Seismic Signature of a Hydrous Mantle Transition Zone

Abstract:

The quantity and distribution of water inside the deep Earth has major consequences for tectonic and geodynamic processes, yet remains essentially unconstrained. Laboratory experiments on nominally anhydrous minerals (NAMs) of the mantle transition zone have indicated that these minerals in particular are capable of storing significant amounts of water. We pose the question of whether seismology can be used to distinguish a hydrous from an anhydrous transition zone. We perform an extensive literature search of the experimentally-determined elastic properties and phase equilibria of hydrous NAMs, and use thermodynamic modelling to predict the seismic properties (Vp, Vs and density) of these minerals at transition zone pressures and temperatures. We compare these models with their anhydrous counterparts, taking into account the (often large) uncertainties in the mineralogical data. We find that much experimental work remains to be done for completely defining the elastic parameters and phase equilibria of the hydrous minerals, and large uncertainties produce a wide range of possible seismic structures.
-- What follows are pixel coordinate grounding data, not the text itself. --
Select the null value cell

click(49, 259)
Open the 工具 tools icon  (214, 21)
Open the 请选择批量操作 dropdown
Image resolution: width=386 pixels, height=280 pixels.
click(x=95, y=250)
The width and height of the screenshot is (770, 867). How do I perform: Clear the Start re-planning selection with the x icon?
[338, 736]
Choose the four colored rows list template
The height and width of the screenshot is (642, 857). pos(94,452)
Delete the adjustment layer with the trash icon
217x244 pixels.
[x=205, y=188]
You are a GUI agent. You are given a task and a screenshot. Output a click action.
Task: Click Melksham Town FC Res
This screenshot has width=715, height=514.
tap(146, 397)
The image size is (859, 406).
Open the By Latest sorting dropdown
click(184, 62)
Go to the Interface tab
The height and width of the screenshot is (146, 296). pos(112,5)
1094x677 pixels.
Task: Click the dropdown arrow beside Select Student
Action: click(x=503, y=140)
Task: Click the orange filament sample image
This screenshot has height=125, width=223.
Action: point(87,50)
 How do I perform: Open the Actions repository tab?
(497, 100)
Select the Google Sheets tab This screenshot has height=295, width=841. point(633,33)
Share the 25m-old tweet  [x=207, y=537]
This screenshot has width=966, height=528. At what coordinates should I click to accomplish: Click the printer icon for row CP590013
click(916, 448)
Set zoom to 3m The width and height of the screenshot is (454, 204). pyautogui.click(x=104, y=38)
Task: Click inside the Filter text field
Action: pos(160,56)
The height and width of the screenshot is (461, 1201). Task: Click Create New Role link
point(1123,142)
This uncertainty makes it difficult to use metrics such as the depths of the 410 and 660 discontinuities for mapping transition zone water content. At the same time, average P and S wave velocities inside the transition zone are not helpful, since there is a near-perfect trade-off between changes in water content, changes in temperature and changes in iron content. Average velocity gradients, density and density gradients appear to be both sensitive to, and diagnostic of, the presence of water. However these parameters are difficult to resolve seismically. Potentially the impedance contrast at 410 may also be useful, depending on the partitioning of water between olivine and wadsleyite. From a seismological perspective, it would be most helpful for future experimental studies to focus on better constraining the phase boundaries in hydrous (Mg,Fe)2SiO4, since these control the depths of the 410 and 660 discontinuities, which themselves are readily imaged by a number of seismic probes. Phase equilibria at the high temperatures appropriate to mantle transition zone conditions (c. 1700-2000 K) would be especially useful.